Un sandwich et une coupette plus tard, le rideau se lève sur un magnifique décor de campagne sous un ciel étoilé. Rien que ça, on en prend plein les yeux, et le début nous donne raison : le face à face entre Caïn et Abel se déroule dans cette nuit que l’on devine paisible et semblable à toutes celles qui ont précédé.
Et là, c’est le drame. Littéralement. Au moment où Caïn tue Abel, les chanteurs se retrouvent affublés de doublures incarnées par des enfants. Les interprètes sont relégués dans la fosse pendant que leurs doubles font du play back sur la scène (encore plus immense vu leur gabarit), et surjouent les sentiments. On peut tout de même porter à leur crédit leur excellente articulation, pour un peu on s’y croirait.
Comme si cela ne suffisait pas, Castellucci en rajoute une couche avec les symboles lourds et pompeux : Caïn est couronné roi et se construit un mur de pierres derrière lequel il se cache, honteux, tandis qu’Abel est exhumé de sa fosse et lavé dans la plus pure tradition des descentes de croix (je vous raconte pas la gênance d’assister à une scène de ce genre avec un gamin de 10 ans, mais je dois être vieux jeu). Eve se couvre la tête d’un voile bleu (symbole de la Vierge, des fois que vous n’auriez pas suivi).
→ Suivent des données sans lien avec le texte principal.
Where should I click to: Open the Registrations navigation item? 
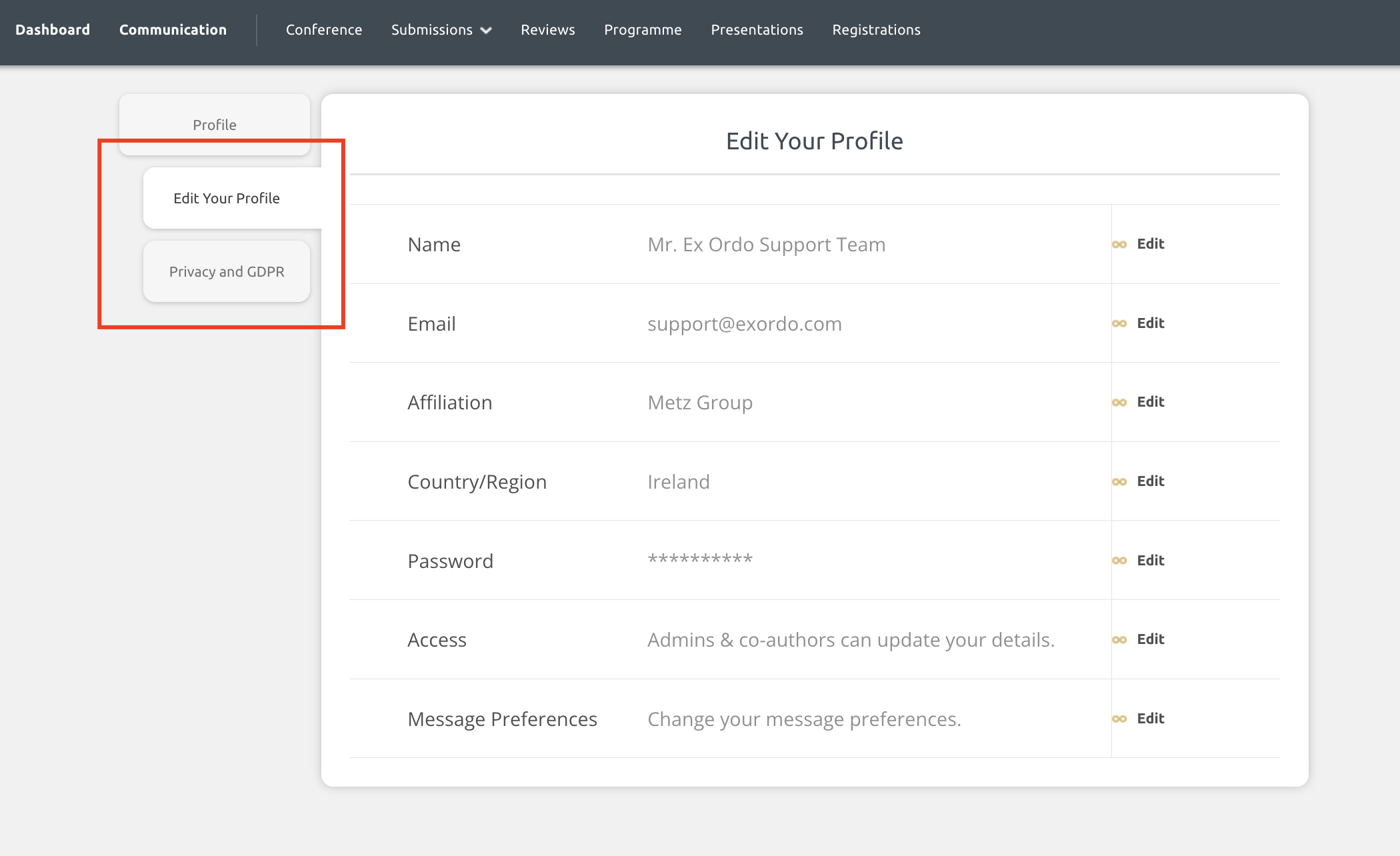click(876, 30)
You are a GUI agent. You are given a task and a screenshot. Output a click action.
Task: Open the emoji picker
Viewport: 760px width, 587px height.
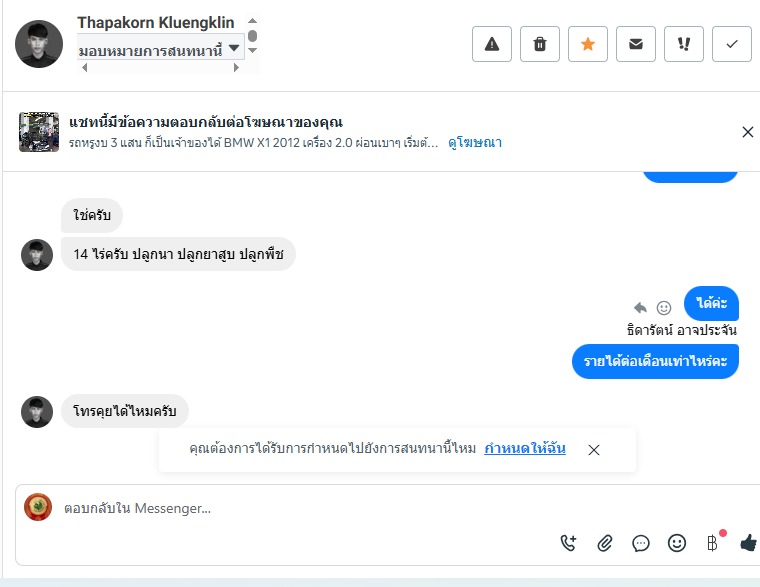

Le tout s’achève dans une immense bâche en plastique dont émergent les deux doubles enfantins d’Adam et Eve, incarnations de la descendance promise par Dieu, et dont sera issu le Messie.
Soyons francs, j’ai trouvé ça parfaitement inepte. Limite, j’ai eu l’impression qu’on se foutait de ma gueule. Je vais à l’opéra pour voir des chanteurs, pas des enfants qui font du play back, ni pour me démancher le cou à essayer d’apercevoir les solistes dans la fosse d’orchestre.
L’oratorio est, à l’origine, un genre musical qui n’est pas conçu pour l’adaptation scénique, mais pour l’interprétation religieuse. Si Jephta s’était plutôt bien sorti de ces écueils, malgré un symbolisme également marqué, Il Primo Omicidio confirme qu’il y a des choses qu’il ne faudrait pas changer : je pense qu’on aurait gagné à écouter cette oeuvre dans la chapelle du château de Versailles, par exemple.
Je n’y connais rien mais j’adore ton analyse. Petite coquille : *pas* des enfants
En effet, merci !
(Et merci pour le compliment)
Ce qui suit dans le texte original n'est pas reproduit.